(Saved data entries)
════
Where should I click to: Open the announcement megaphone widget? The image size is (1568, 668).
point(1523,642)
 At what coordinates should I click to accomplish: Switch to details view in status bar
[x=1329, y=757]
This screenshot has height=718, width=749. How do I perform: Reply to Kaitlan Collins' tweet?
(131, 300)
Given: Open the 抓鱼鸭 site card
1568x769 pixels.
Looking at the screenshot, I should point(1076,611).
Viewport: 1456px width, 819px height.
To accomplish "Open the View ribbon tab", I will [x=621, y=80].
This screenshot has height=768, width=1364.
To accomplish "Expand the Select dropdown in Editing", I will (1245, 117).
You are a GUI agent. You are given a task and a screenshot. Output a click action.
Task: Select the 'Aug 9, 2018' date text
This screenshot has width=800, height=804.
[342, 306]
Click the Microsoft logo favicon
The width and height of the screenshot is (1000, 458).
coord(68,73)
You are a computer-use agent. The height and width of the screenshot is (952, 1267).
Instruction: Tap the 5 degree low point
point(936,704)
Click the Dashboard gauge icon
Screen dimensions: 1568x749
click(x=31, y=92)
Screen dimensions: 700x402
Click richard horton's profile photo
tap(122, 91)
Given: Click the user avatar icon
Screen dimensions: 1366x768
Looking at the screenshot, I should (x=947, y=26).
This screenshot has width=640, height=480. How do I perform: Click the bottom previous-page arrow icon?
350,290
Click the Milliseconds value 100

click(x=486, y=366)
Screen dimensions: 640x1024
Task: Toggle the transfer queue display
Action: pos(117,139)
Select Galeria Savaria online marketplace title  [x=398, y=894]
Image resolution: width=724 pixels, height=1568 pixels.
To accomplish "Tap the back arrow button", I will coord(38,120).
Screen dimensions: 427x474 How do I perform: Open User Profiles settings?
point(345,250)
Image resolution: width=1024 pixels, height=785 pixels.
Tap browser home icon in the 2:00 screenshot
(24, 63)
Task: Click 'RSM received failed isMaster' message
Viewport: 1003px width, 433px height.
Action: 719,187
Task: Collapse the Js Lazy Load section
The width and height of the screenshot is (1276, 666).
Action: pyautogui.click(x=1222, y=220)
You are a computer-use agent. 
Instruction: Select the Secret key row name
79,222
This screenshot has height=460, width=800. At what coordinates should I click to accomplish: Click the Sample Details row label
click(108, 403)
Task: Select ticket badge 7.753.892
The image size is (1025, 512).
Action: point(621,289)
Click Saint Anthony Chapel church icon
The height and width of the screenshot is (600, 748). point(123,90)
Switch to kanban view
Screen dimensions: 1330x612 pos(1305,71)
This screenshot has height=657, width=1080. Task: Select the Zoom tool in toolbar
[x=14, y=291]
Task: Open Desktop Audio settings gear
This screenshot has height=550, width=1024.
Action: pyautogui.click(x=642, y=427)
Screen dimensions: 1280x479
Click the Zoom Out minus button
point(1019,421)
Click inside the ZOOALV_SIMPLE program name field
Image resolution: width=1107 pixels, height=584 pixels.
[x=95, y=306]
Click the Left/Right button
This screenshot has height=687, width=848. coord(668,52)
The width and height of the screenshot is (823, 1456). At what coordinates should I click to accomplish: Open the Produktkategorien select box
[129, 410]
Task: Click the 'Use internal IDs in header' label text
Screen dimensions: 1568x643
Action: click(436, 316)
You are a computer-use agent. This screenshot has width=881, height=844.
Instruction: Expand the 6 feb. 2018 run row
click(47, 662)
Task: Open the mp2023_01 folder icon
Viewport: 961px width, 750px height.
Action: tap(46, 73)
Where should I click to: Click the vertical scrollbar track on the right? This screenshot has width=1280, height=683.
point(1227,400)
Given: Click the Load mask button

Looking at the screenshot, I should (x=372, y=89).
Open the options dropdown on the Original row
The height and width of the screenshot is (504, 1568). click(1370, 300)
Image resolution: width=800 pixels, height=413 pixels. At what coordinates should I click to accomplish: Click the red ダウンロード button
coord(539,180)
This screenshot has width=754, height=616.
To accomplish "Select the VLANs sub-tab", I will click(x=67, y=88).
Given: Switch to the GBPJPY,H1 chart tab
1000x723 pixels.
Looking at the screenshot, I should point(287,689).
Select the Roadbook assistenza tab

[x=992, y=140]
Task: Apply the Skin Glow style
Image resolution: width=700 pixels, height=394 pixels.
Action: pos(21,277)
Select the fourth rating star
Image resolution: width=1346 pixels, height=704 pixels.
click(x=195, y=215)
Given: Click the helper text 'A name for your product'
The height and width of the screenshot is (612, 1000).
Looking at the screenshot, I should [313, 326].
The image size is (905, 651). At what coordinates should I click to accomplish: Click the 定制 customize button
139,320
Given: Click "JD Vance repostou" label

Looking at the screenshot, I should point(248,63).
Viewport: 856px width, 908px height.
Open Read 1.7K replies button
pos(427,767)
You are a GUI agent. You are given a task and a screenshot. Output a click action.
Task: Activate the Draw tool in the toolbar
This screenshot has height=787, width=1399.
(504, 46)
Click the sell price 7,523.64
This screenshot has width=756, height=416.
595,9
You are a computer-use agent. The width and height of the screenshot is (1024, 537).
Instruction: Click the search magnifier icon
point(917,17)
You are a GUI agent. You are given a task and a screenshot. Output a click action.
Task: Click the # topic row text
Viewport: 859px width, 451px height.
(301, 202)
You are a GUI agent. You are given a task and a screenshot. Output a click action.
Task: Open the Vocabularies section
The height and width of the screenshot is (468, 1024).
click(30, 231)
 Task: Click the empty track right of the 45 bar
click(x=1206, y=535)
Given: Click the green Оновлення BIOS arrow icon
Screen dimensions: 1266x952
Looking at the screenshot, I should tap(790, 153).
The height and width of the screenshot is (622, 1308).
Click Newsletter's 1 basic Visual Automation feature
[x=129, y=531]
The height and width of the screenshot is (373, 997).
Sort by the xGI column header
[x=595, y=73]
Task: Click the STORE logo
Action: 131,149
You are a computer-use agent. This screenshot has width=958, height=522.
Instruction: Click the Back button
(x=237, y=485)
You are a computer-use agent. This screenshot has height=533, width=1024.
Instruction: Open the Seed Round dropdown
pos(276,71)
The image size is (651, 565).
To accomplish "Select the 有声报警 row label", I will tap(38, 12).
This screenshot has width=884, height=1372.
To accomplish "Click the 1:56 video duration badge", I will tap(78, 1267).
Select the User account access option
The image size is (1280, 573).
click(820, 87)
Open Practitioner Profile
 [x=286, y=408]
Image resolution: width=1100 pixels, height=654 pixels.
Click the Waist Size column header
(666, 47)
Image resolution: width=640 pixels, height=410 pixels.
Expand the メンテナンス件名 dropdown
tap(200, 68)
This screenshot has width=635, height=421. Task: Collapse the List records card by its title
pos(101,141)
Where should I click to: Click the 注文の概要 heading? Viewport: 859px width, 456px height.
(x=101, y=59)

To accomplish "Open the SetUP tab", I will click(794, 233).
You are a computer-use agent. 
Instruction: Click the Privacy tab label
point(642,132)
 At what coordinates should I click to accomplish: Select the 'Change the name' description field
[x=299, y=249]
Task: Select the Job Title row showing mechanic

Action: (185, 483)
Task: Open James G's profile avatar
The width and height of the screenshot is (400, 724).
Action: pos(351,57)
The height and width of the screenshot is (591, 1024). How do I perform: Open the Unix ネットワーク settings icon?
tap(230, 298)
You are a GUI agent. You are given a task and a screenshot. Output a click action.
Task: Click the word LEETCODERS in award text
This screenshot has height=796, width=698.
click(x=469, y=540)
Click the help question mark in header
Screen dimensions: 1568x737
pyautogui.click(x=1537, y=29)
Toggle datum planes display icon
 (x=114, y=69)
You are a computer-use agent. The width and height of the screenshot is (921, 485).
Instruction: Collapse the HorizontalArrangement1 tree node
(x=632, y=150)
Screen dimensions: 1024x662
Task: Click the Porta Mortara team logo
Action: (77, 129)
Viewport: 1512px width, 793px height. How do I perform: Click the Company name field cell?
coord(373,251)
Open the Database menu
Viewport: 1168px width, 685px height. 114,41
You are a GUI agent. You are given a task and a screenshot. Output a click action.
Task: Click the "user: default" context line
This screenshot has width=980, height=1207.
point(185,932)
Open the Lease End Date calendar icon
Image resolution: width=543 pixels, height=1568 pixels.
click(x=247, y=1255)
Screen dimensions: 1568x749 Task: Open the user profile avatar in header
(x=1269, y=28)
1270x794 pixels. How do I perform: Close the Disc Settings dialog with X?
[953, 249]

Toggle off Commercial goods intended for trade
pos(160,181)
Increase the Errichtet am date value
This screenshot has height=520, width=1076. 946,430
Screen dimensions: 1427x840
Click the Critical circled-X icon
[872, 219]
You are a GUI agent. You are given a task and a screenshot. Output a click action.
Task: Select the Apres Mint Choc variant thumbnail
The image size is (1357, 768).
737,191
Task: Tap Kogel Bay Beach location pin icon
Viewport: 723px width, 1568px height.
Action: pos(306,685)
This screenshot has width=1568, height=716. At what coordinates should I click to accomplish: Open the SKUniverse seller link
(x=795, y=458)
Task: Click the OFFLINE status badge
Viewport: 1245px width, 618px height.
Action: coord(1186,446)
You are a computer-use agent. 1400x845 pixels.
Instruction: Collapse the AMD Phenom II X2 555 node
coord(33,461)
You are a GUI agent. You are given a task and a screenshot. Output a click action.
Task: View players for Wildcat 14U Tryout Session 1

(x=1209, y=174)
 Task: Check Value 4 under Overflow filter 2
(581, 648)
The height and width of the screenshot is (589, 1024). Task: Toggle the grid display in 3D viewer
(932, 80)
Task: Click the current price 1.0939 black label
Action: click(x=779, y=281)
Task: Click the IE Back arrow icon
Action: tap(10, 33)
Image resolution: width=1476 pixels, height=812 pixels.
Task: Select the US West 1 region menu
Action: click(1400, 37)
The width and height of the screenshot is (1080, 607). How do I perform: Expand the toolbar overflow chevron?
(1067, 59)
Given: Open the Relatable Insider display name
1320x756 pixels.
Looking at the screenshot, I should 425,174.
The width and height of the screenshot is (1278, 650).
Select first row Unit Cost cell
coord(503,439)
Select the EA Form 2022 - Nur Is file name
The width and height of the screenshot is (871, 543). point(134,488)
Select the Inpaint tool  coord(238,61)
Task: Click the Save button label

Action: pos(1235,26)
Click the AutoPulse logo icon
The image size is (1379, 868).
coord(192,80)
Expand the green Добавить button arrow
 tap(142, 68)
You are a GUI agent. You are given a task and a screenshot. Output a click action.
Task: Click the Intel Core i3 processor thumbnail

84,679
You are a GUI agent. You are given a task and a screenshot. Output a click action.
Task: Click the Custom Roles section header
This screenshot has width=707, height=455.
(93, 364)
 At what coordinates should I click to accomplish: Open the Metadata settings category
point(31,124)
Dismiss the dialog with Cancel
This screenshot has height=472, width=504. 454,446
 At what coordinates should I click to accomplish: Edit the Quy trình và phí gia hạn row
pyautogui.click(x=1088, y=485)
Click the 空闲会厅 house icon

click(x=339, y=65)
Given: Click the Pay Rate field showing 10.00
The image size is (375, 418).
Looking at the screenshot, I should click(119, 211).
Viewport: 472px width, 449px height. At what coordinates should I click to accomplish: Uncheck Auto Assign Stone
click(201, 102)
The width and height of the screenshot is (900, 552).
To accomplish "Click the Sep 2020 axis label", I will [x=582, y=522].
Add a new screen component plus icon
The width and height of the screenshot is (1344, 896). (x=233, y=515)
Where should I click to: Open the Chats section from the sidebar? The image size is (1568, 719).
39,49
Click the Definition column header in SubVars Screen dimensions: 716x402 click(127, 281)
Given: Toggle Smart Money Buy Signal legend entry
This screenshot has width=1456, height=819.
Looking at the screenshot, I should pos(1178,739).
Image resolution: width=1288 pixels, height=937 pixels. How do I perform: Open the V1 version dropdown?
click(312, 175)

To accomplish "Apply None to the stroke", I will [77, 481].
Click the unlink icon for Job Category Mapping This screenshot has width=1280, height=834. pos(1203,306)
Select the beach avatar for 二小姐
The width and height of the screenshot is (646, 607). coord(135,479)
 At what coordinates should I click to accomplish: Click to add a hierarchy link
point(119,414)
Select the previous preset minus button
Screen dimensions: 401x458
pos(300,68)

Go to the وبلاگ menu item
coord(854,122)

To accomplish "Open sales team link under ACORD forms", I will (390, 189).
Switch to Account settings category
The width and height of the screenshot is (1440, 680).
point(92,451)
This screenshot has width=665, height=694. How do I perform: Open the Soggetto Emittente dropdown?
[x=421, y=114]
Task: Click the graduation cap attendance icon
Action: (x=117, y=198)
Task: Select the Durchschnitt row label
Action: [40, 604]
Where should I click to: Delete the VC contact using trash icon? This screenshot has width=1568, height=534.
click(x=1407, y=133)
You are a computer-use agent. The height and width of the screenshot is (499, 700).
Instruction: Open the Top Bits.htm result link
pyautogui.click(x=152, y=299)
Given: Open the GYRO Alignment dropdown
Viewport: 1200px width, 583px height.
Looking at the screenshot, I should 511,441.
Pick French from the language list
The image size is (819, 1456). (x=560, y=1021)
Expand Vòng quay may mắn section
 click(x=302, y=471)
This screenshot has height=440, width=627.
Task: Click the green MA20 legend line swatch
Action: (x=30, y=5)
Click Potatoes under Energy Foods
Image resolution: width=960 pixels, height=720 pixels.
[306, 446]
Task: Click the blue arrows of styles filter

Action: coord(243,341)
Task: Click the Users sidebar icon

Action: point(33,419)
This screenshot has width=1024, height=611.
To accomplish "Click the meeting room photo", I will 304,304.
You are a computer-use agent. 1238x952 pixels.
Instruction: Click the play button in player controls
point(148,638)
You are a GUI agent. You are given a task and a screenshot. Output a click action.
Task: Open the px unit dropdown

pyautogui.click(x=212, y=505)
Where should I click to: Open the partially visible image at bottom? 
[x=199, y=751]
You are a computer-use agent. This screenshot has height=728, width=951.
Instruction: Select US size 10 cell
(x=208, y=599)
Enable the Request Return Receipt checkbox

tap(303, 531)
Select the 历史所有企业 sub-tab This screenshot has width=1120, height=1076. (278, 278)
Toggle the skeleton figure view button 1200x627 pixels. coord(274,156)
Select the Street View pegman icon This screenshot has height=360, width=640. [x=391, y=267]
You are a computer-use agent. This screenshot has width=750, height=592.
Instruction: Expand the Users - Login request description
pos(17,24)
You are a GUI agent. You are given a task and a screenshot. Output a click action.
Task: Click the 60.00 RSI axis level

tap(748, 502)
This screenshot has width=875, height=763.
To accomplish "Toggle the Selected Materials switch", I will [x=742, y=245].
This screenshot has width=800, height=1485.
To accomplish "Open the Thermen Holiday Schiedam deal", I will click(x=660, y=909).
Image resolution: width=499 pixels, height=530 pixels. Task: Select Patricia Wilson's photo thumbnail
════
■ **Requirement**: Transcribe only the lines from the beginning of the entries to the line with "Given: Click the user avatar icon", inclusive, exactly as written.

■ **Expected answer**:
Where should I click to: Open the announcement megaphone widget? The image size is (1568, 668).
point(1523,642)
 At what coordinates should I click to accomplish: Switch to details view in status bar
[x=1329, y=757]
This screenshot has height=718, width=749. How do I perform: Reply to Kaitlan Collins' tweet?
(131, 300)
Given: Open the 抓鱼鸭 site card
1568x769 pixels.
Looking at the screenshot, I should point(1076,611).
Viewport: 1456px width, 819px height.
To accomplish "Open the View ribbon tab", I will [x=621, y=80].
This screenshot has height=768, width=1364.
To accomplish "Expand the Select dropdown in Editing", I will (1245, 117).
You are a GUI agent. You are given a task and a screenshot. Output a click action.
Task: Select the 'Aug 9, 2018' date text
This screenshot has width=800, height=804.
[342, 306]
Click the Microsoft logo favicon
The width and height of the screenshot is (1000, 458).
coord(68,73)
You are a computer-use agent. The height and width of the screenshot is (952, 1267).
Instruction: Tap the 5 degree low point
point(936,704)
Click the Dashboard gauge icon
Screen dimensions: 1568x749
click(x=31, y=92)
Screen dimensions: 700x402
Click richard horton's profile photo
tap(122, 91)
Given: Click the user avatar icon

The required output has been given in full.